> [PAGE TEXT]

What happens to all that clean wind energy when turbines are spinning and people are at work or asleep with the lights off? Until now in Ireland, a surprising share of it was simply turned down and left unused.

That is starting to change in the Irish midlands. Renewable energy company Statkraft has officially opened the country’s first four-hour grid-scale battery energy storage system beside Cushaling Wind Farm in County Offaly. The long-duration battery can store enough clean electricity to supply around ten thousand homes for four hours when the wind drops, and it sits right next to a 55.8-megawatt wind farm in the so-called Faithful County.

Rescuing wind that would have gone to waste

At the opening, Statkraft Ireland managing director Kevin O Donovan put some numbers on a problem that rarely makes it onto the electric bill. He explained that between 10% and 14% of available wind energy in Ireland is effectively wasted each year because turbines are often turned off during low demand hours, even when the wind is blowing hard.

In simple terms, the grid could not always absorb the power. This practice, known as curtailment, has also been highlighted by Wind Energy Ireland and EirGrid, which reported that about 14% of potential wind output was lost over the first nine or ten months of 2024 due to transmission limits and system constraints.

O’Donovan said that by charging the new battery when demand is low and wind is plentiful, then discharging it when homes and businesses really need it, more of that clean power can be used instead of thrown away. Over time, that should help lower costs for consumers by squeezing more value out of every gust that hits the Irish coast and hills.

What a four-hour battery really does

Most of the grid scale batteries installed in Ireland so far could only discharge at full power for between thirty minutes and two hours. That is useful for smoothing brief bumps on the system but it does not fully cover the long evening peak when people get home, turn on the heat, cook dinner, and plug in their phones and laptops.

The Cushaling battery is designed to deliver its rated power for a full four hours. In practical terms, that means it can keep feeding the grid through most of that dinner time surge when solar has faded and wind might be easing off. Instead of starting up more fossil fuel plants, grid operator EirGrid can lean on stored wind power.

> [SUPPLIED MATERIAL]
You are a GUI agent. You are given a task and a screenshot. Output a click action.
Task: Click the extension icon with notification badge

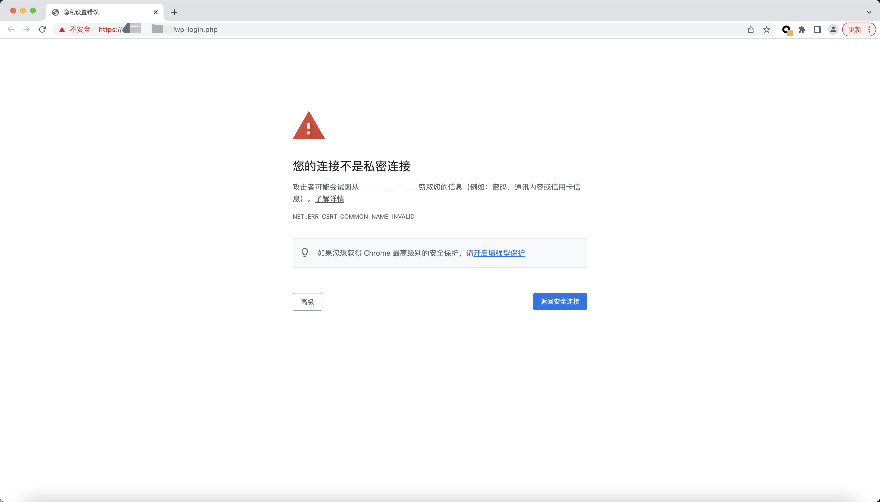click(787, 30)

> [GIVEN EXERCISE]
Change "laptops" to "tablets" in the passage of the battery article that begins at the words "Most of the" and stops after "stored wind power.", and give that passage again. Work from the battery article alone.

> [ANSWER IN FULL]
Most of the grid scale batteries installed in Ireland so far could only discharge at full power for between thirty minutes and two hours. That is useful for smoothing brief bumps on the system but it does not fully cover the long evening peak when people get home, turn on the heat, cook dinner, and plug in their phones and tablets.

The Cushaling battery is designed to deliver its rated power for a full four hours. In practical terms, that means it can keep feeding the grid through most of that dinner time surge when solar has faded and wind might be easing off. Instead of starting up more fossil fuel plants, grid operator EirGrid can lean on stored wind power.